Dr Amar said he was invited to attend a Parliamentary Select Committee meeting last month to help with a review of the government’s approach towards Covid-19.

This was to identify issues, strengths, and weaknesses, so as to prepare the authorities for future pandemics.

“I support such an initiative, but I am also aware that the Parliament building has not had significant improvements in ventilation. Hence, I offered to do the session ‘virtually’.

“I was surprised to be informed that, due to Parliament Standing Orders, I could only offer my opinions by being physically present in Parliament. There were concerns that online conversations could be recorded.

“I then offered to write my opinions in an extensive, detailed report, but this was also not accepted.”

He said those attending Parliament had been relying on weekly polymerase chain reaction (PCR), or rapid antigen tests, to screen for Covid-19.

“In the Dewan Rakyat sitting in November, 84 infections were identified. If our august house has not had the ventilation significantly improved, or moved to a more online presence, what hope is there for the rest of the country? They (the government) can opt for an expensive measure, like frequent testing, but this is not an option for the average Malaysian.”

He listed several useful measures that included working-from-home, border controls, and cutting down on mass gatherings.

“Any gathering, where food is served, poses a major risk, especially if held indoors, or even outdoors, if the crowd is large enough. We need to rethink our marriages, funerals, and celebrations.

“As the World Health Organisation director-general, Dr Tedros Adhanom Ghebreyesus said about year-end festivals: ‘An event cancelled is better than a life cancelled’.”

He said mitigation measures to reduce viral loads included improving indoor ventilation, wearing good masks, and contact tracing.

“Offices, restaurants, food outlets, and supermarkets do not appear to have changed their ventilation, as yet. Schools that have changed their ventilation systems have done so on their own initiative. The communication to the public about Covid-19 being airborne and (the need for good) ventilation, remains poor.”

“In March 2020, the then prime minister (Tan Sri Muhyiddin Yassin) announced that 10 million masks would be imported from China and distributed to all Malaysians who needed them. The National Disaster Management Agency (Nadma) was tasked with using its allocation, provided by the government, to fund this.

“What happened to this initiative, and the allocations for it?”

“Vaccinations are a key component in bringing the Covid-19 pandemic under control. While we have had a slow start to vaccinations due to supply issues, we rapidly improved.

“It was impressive how quickly we vaccinated both the adult and the adolescent population. Sadly, this same impetus has not been seen with boosters, due to community concerns about side effects, mixing boosters, and fake news.
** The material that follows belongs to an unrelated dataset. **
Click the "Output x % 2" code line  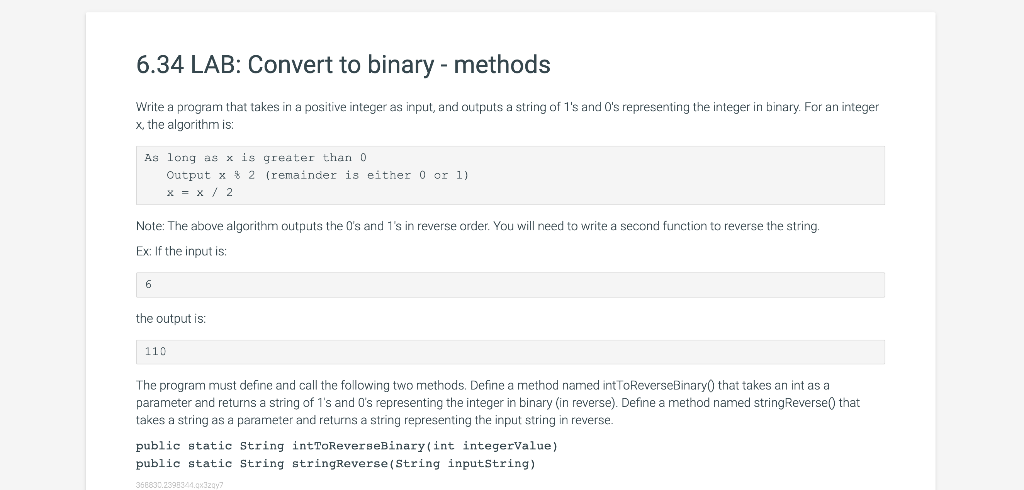[x=317, y=175]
“While we are done with vaccinating adolescents, supply of vaccines for children aged five to 11, is expected to arrive in June 2022. This is far too late to protect them, and we should seriously consider using the existing vaccine formulations, at lower doses, with parental consent.”

Dr Amar warned that the Covid-19 pandemic was far from over.

“It is time that the authorities worked closer with the people, and played a more supportive role.

“Humility in the face of the changing landscape of the pandemic is what will see us through. Good leadership is key, and we are sorely in need of some,” added Dr Amar.